▸ Set problem
Which lines in the records below contain the string "menu", with case counting? Copy out each of those lines.

▸ Dataset
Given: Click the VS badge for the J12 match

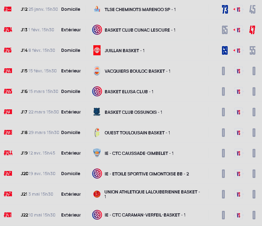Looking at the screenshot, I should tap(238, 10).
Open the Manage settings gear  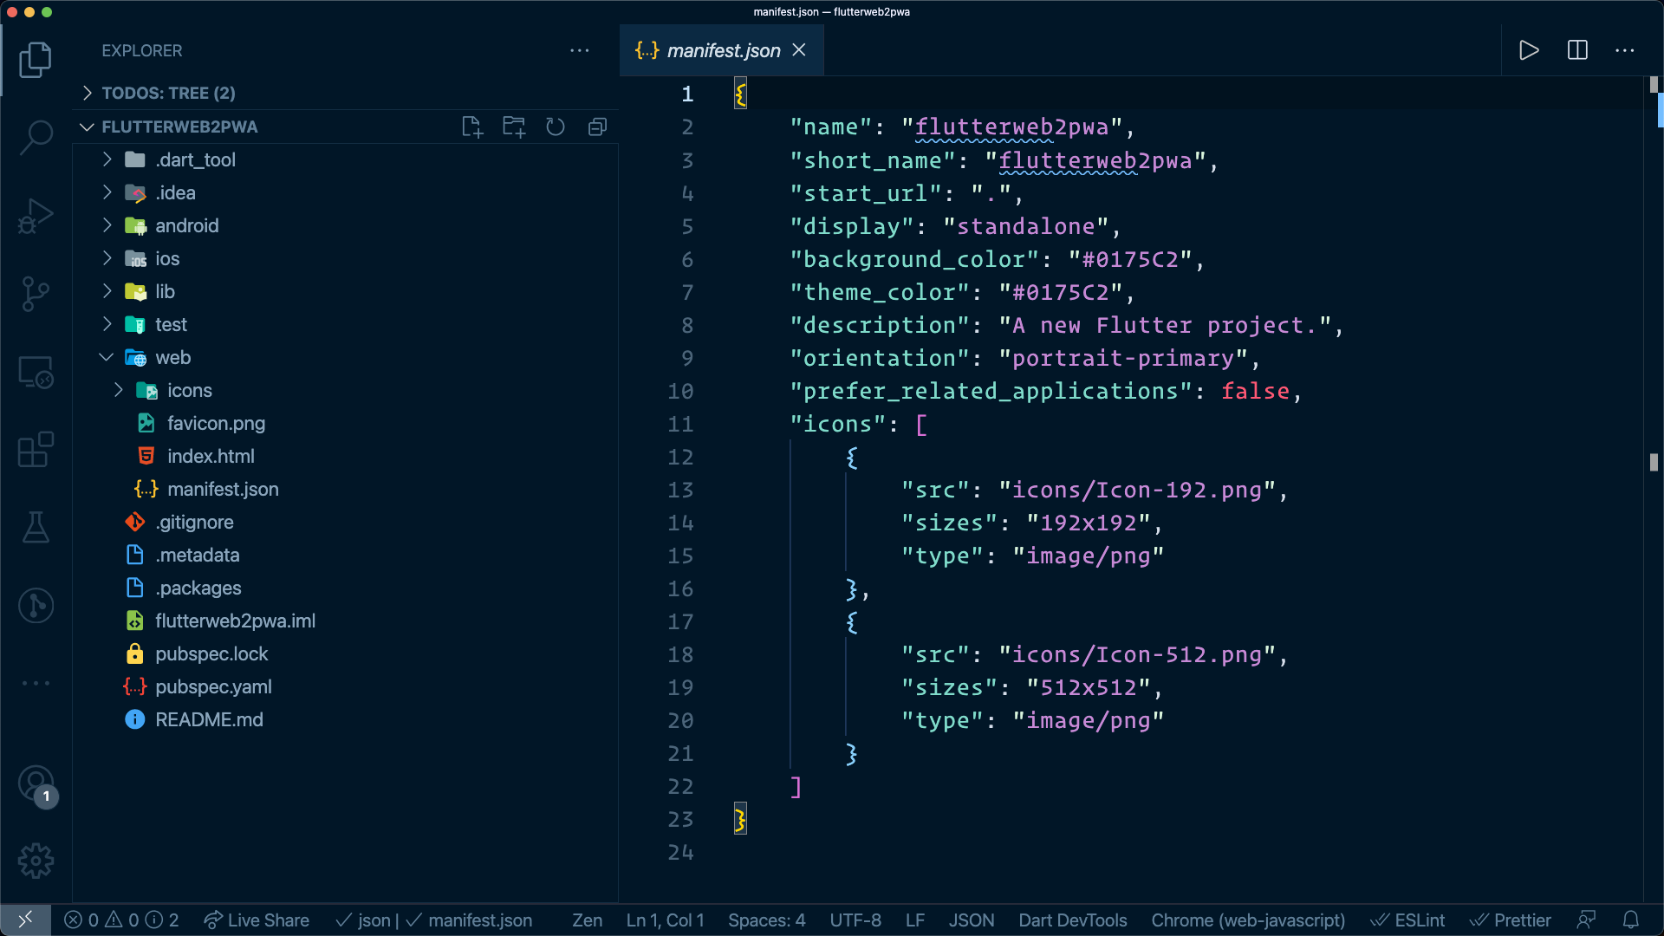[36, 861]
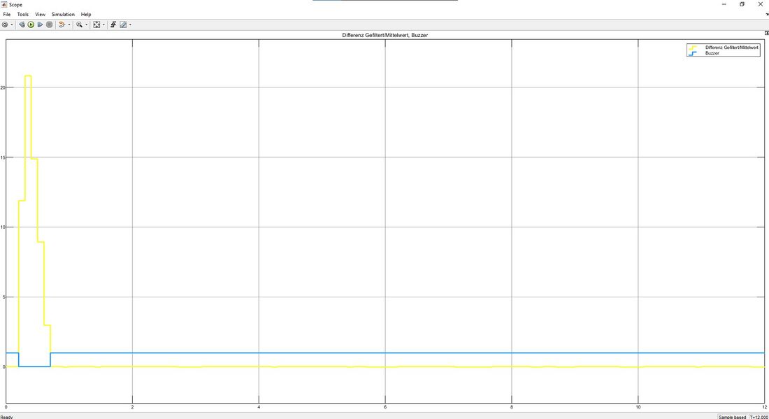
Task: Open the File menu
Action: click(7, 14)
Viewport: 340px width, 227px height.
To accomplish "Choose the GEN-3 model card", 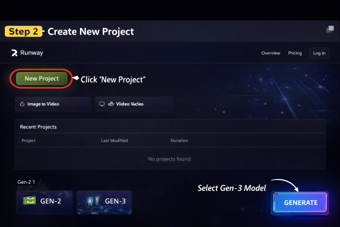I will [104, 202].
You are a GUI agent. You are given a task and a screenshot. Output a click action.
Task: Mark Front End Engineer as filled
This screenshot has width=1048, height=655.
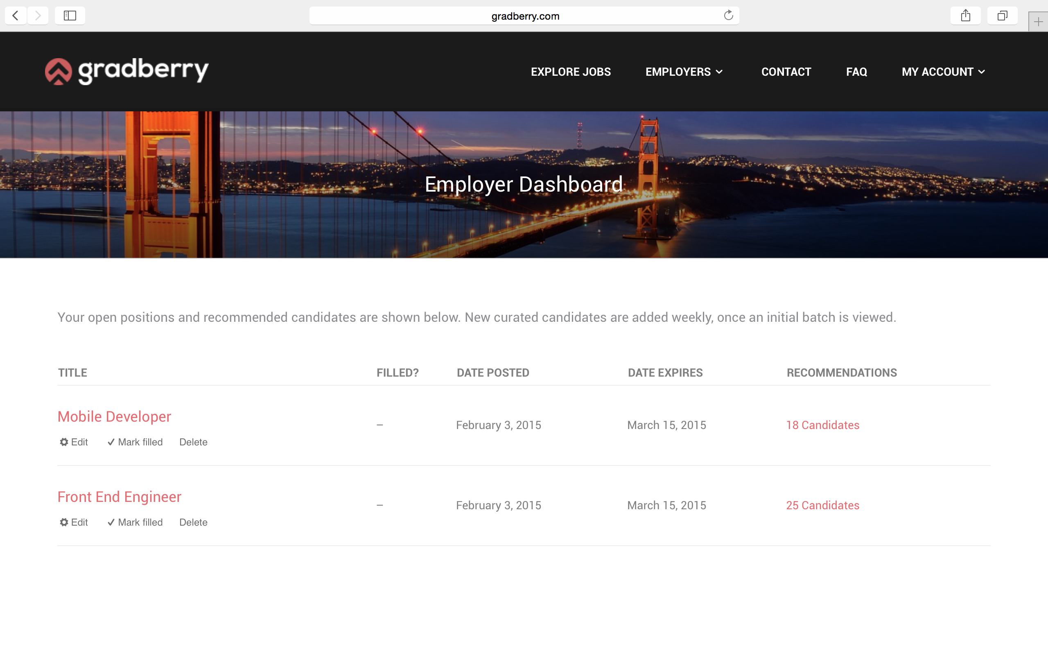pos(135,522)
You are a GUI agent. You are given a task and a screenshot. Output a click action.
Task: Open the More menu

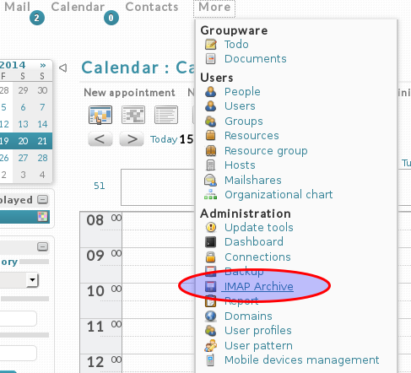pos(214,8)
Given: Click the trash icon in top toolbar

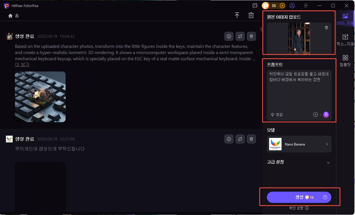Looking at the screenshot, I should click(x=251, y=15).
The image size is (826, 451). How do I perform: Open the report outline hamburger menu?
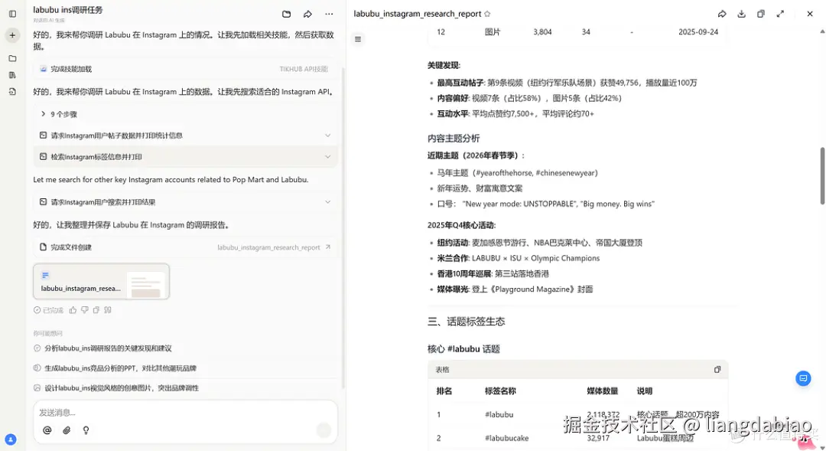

▸ Exercise result
Task: Open the File menu
Task: Open the More menu
The image size is (826, 451). How do I perform: Open the report outline hamburger menu?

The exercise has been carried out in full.